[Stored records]
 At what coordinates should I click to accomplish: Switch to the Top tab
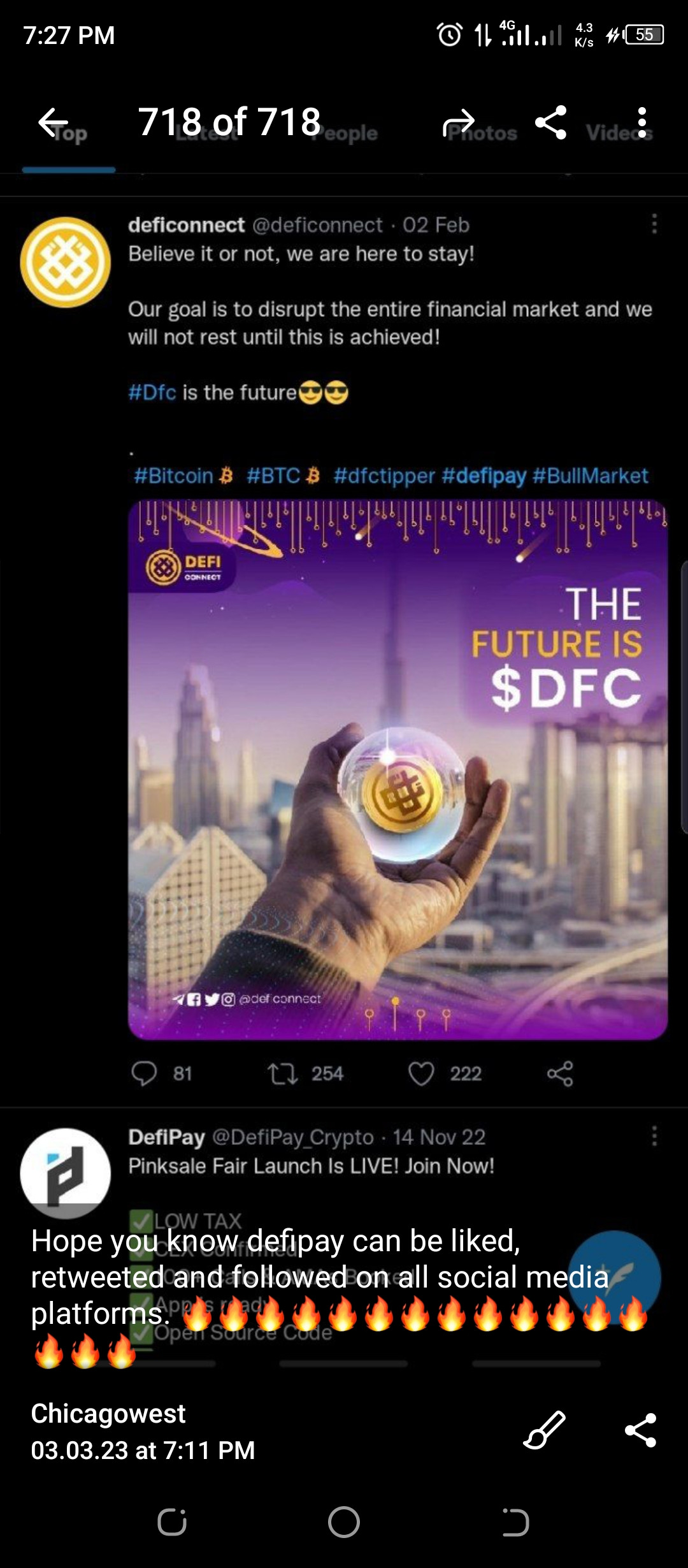point(69,133)
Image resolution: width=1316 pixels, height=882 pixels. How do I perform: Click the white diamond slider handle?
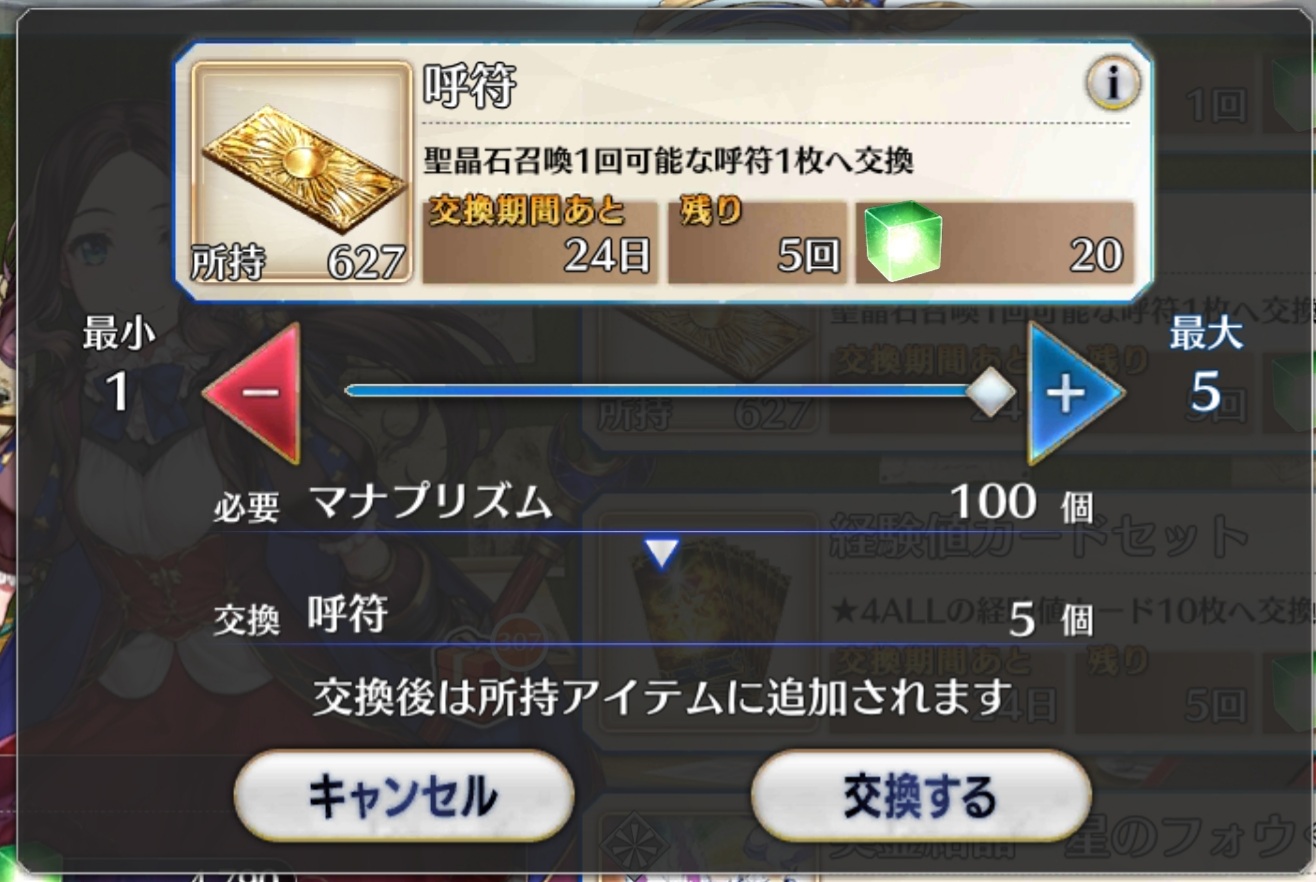point(991,393)
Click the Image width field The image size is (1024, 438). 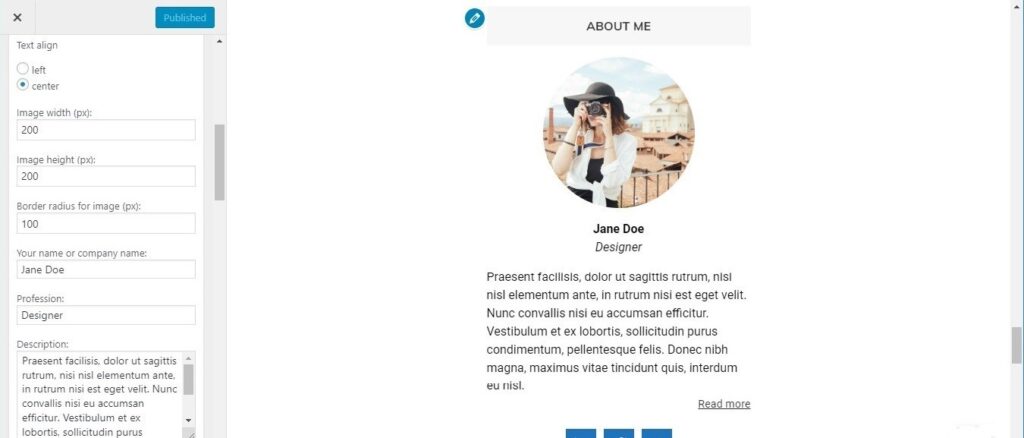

[Problem description]: The expected output is every line of the data, unchanged, with the pictures skipped.

[Written answer]:
 At what coordinates should I click to accomplish: Switch to the Top tab
point(69,133)
Image resolution: width=1316 pixels, height=882 pixels. How do I perform: Click the white diamond slider handle?
point(991,393)
Click the Image width field The image size is (1024, 438). 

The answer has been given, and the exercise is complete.